Aurora me miraba fijamente, temblando. Hubiera querido abrazarla y asegurarle que todo estaría bien, que no descansaría hasta dar con la persona que buscaba y que juntos aclararíamos el asunto. En lugar de eso fui más circunspecto.

—Haré un esfuerzo, Aurora. Pero no puedo asegurarle nada.

—Con eso me basta —dijo ella e intentó sonreír, sin lograrlo.

Nos soltamos de las manos. Ella consultó el relojito dorado que pendía de la solapa de su abrigo y se puso de pie. Entendí que la entrevista había terminado.

—Confío en que esto quedará entre nosotros, Tristán. Por favor, no vaya a divulgar lo que le he contado. ¿Me lo promete? —insistió tras ponerse de pie.

Le aseguré que no diría nada.

Aurora se puso los guantes y el amplio sombrero y fue hacia la puerta. Cuando estaba por salir, se detuvo en el umbral y me miró como si hubiera recordado algo.

—Casi lo olvido. Quizá no sea importante, pero el día anterior a su muerte, Martín me comentó algo curioso. Dijo que si llegaba a ocurrirle algo, buscara donde florecen los limones.

—¿Qué significa eso?

—No tengo idea. He pensado mucho en esas palabras, pero sigo sin saber a qué se refería.

—Suena como una clave. Como si hubiera ocultado algo donde florecen los limones —repetí sin querer.

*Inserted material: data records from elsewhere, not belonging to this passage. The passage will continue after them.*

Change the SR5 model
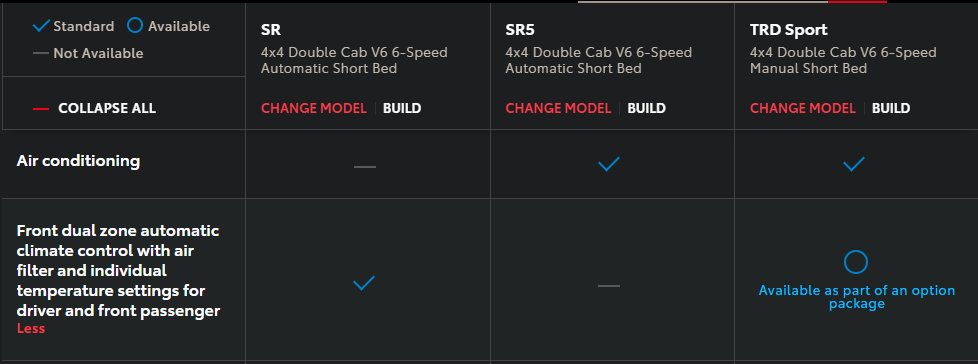 click(558, 108)
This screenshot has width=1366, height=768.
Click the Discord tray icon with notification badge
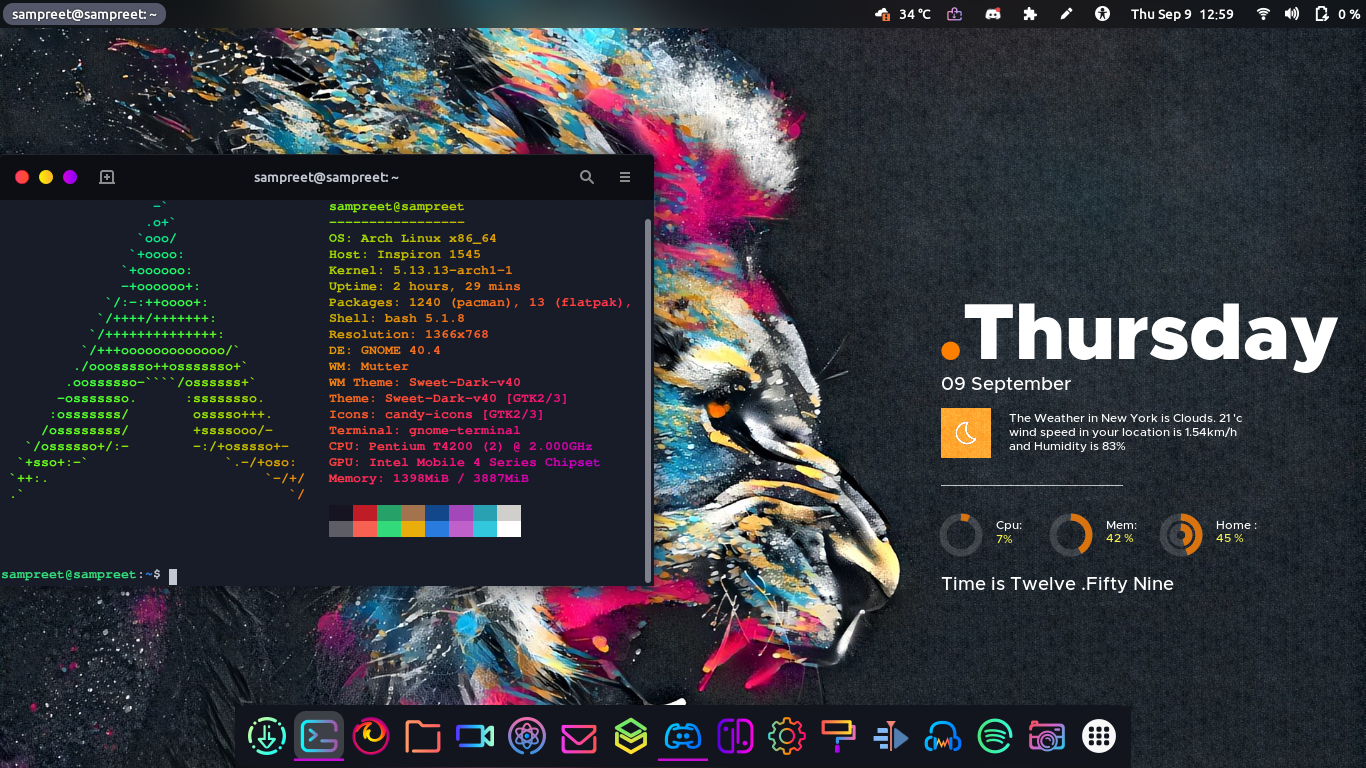[x=993, y=14]
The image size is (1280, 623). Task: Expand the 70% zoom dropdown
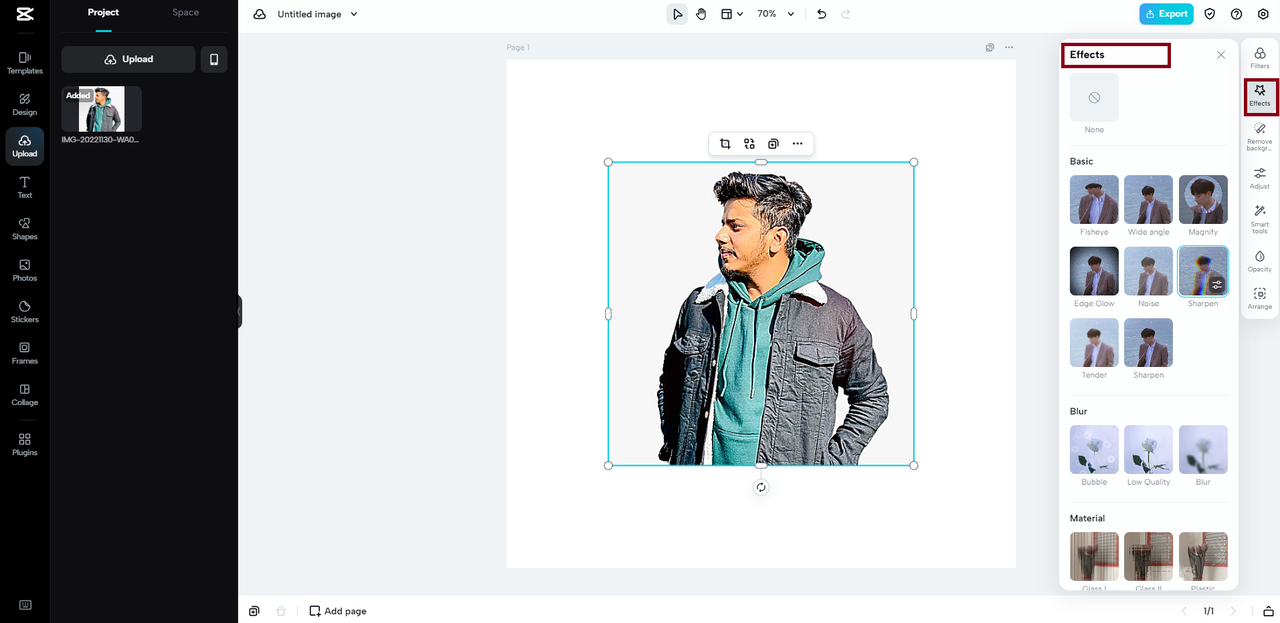pos(791,14)
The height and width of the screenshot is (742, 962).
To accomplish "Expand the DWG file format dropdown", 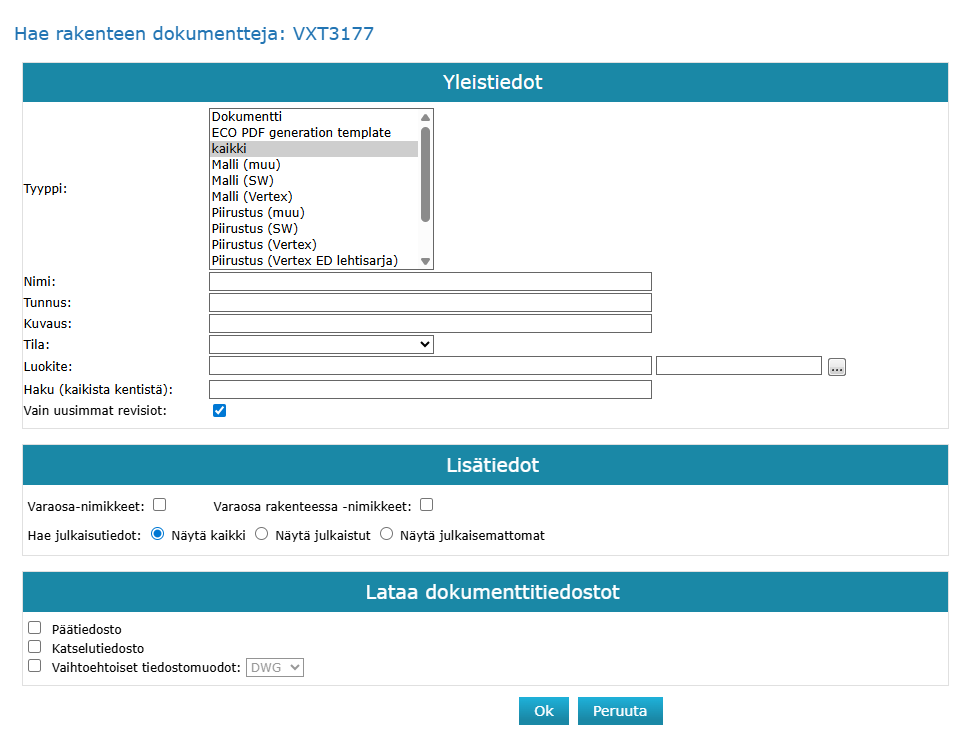I will click(x=275, y=667).
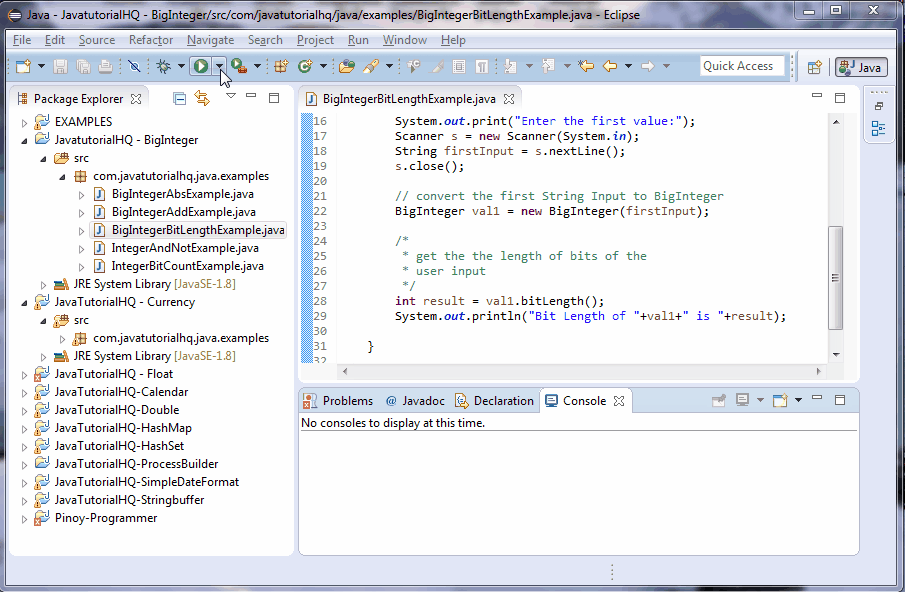The image size is (905, 592).
Task: Print the current file
Action: pyautogui.click(x=107, y=67)
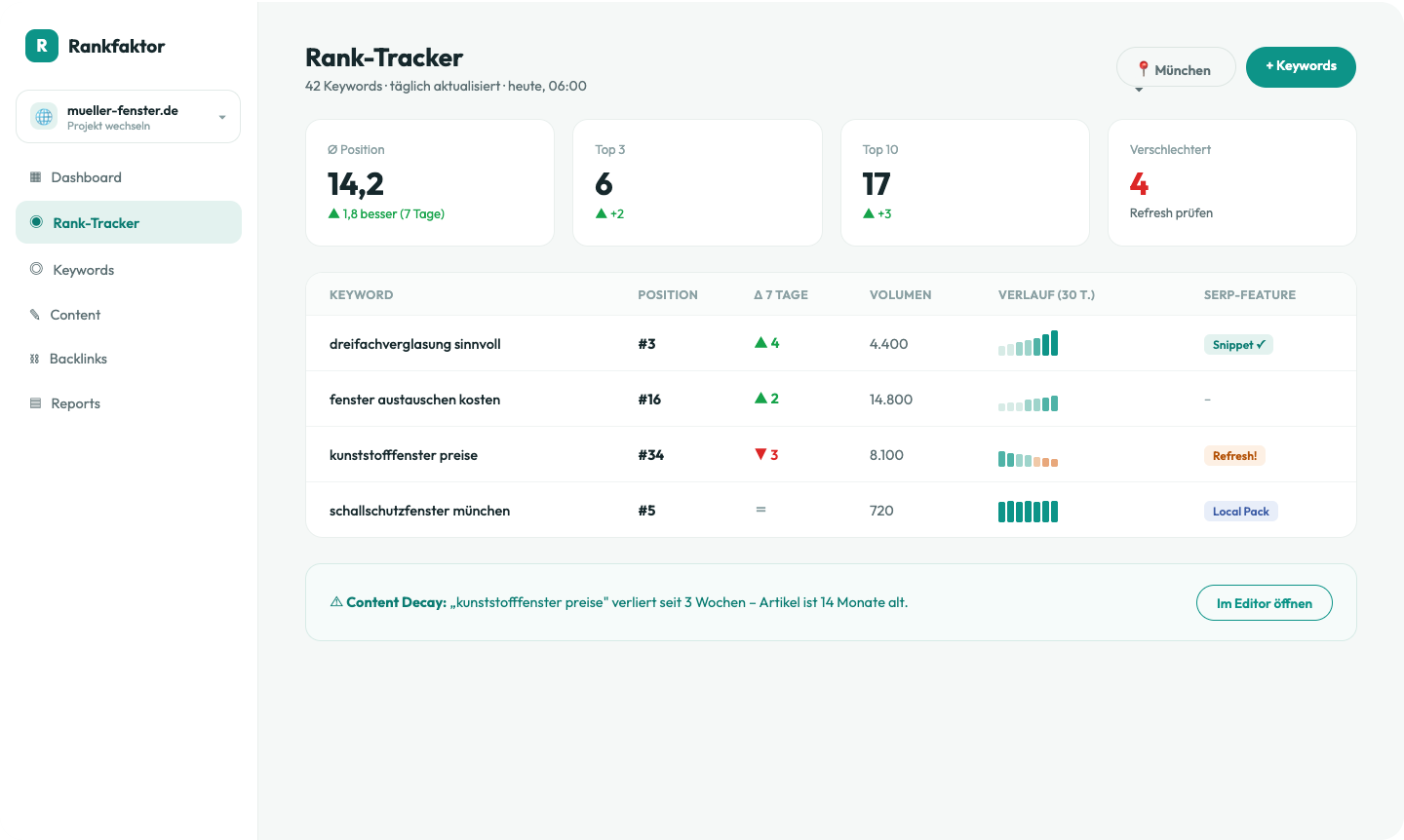Click the Reports list icon in sidebar

tap(36, 403)
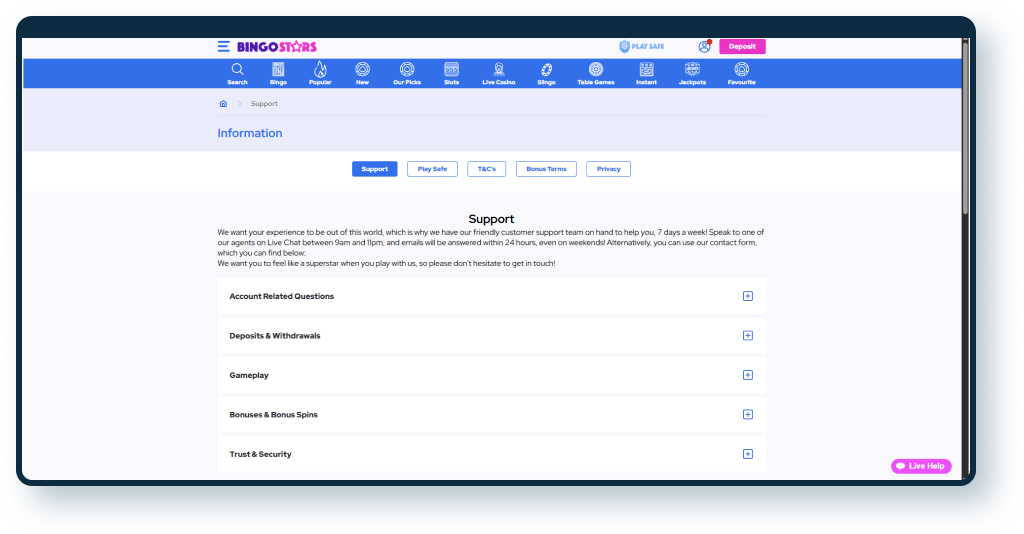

—Eso fue lo que se me ocurrió. Tenemos un limonero en el jardín y le pedí al jardinero que excavara debajo del árbol. Esperaba encontrar algo enterrado allí, pero no había nada. Creo que se refería a otra cosa.

—¿Qué podría ser? —pregunté; ella solo se encogió de hombros.

Saqué el lápiz plomo y apunté aquellas palabras en mi libreta de bolsillo. Afuera ya era de noche. Le pregunté si necesitaba que la acompañara a su casa. Aurora respondió que no era necesario. Solo me pidió que, por prudencia, la dejara partir primero y que, cuando ella se hubiera marchado, bajara. Así lo hicimos. La escuché salir de la habitación, despedirse de alguien en el recibidor y descender por la escalera. Me asomé por la ventana para verla salir. Su Ford la esperaba en la puerta. Ella lo abordó y el automóvil se puso en marcha de inmediato.

Unos instantes después, otro vehículo, un Pope Hartford color negro, avanzó detrás y lo siguió… o al menos me dio la impresión de que lo hacía. Intenté distinguir el semblante del conductor, pero la oscuridad de la noche me lo impidió.